The prescribing of psychotropic drugs is a contentious issue. A vital source of income for the pharmaceutical companies, the appropriateness of much psychotropic prescribing is a cause for serious concern because evidence of their benefit rests, often, on equivocal trial results, and on our profession’s unwillingness to digest the mounting evidence of damage, and deaths, that result from psychotropics. (5,6)
Recent comments on the RCGP’s approach to sponsorship of its meetings, moved the chair of the Council of the College to point out that they have “a robust sponsorship policy that is fully in line with ABPI guidelines.“ (7)
The ABPI represents UK pharmaceutical companies, whose first responsibility is to maximise shareholder return on capital.
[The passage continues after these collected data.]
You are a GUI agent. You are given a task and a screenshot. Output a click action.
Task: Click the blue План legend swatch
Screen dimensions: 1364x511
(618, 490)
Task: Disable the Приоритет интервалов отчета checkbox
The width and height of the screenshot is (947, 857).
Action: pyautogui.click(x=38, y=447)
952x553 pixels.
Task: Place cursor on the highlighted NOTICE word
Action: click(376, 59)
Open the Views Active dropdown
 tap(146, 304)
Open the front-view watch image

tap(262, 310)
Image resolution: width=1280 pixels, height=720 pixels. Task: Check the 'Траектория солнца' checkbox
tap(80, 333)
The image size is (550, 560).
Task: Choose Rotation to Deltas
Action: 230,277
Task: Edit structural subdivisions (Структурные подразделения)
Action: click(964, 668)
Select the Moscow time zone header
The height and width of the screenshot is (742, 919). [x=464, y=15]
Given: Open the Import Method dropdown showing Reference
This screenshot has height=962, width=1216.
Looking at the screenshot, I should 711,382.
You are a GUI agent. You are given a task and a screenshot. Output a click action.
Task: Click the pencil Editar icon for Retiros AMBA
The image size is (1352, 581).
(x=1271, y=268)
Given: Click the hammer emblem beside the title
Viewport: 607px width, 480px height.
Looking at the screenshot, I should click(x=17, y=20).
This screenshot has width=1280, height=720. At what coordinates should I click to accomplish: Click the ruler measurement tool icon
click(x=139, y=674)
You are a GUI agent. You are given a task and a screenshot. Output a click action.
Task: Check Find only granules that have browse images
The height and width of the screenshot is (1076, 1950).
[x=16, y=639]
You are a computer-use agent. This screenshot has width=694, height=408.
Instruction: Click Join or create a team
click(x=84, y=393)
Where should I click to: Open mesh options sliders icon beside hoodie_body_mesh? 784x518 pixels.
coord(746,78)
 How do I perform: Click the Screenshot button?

If people with mood disorders, PMT, menopausal symptoms, IBS, Fibromyalgia, etc, seek advice from their GP, and leave with an SSRI prescription, are they made aware of all psychotropic safety issues, and RCGP sponsorship details ? And are they informed of other treatment options ?
Perhaps Iona Heath should resume her BMJ column ?
1 Iain McGilchrist, The Master and his Emissary, Yale 2009.
2 Oliver Sacks, British Clinical Journal, January 1974
3 http://www.bmj.com/content/352/bmj.i563
4 http://www.bmj.com/content/351/bmj.h5624/rr-6
5 Peter C Gotzsche, Deadly Psychiatry and Organised Denial. Peoples Press 2015.
6 David Healy http://davidhealy.org/
7 Maureen Baker http://www.bmj.com/content/355/bmj.i5585/rr-0
Competing interests: No competing interests
This is an interesting article highlighting the rift between eminence and evidence based medicine. I totally agree that evidence based medicine cannot be a perfect model, totally devoid of human bias and unaffected by economic pressures.
The quest for scientific knowledge is time immemorial. In the evolutionary process, some segments of the population have worked day and night for medical discoveries, inventions with the intention of developing best clinical practices for amelioration of human suffering due to medical disorders.
Today, evidence based medicine is the best tool for a clinician’s decision making process with certain shortcomings. The application of evidence based medicine by and large gives rise to homogeneity in clinical practice, promoting ethical considerations and standardization of health care.
The shortcomings may be described as, randomized trials are done in a closed group of population, strict inclusion criteria (excluding elderly population, women, pregnant females), comorbid subjects and giving priority to statistical significance over clinical significance.
In real time, the clinician has to deal with an individual patient. Every patient is unique in terms of clinical presentation, responsiveness to drugs or interventions, emotional reactions, aspirations and expectations. Databases or guidelines cannot give all the answers.
The execution of medical practice does not concerns only science but it is also an art in dealing with patients.
I can say a holistic approach is required where evidence based medicine should be practised, but emotive medicine, philosophical inputs, the rights for clinical judgment of doctors in the absence of well defined evidence should be supplemented.
Competing interests: No competing interests
Re: How medicine has exploited rationality at the expense of humanity: an essay by Iona Heath
Quantum physics has shown us that phenomena are rarely black or white. The closer we get to boundaries, the fuzzier things become. We are all a mixture of qualities, positioned differently on thousands of different spectra. Height, obviously, but people with trisomy 21 or men whose X chromosome lacks the gene for factor VIII are not identical to others with the same genotype. Even gender is no longer seen as binary.
Attempts to force human experience into a straitjacket are doomed to reduce the humanity of medicine. It is built into the process of medical education: multiple choice exam papers are easy to mark but give the candidate no opportunity to consider and demonstrate how knowledge can be applied with humanity.
A complex society can’t function without categories, but a humane society recognises that life cannot be reduced to tick boxes.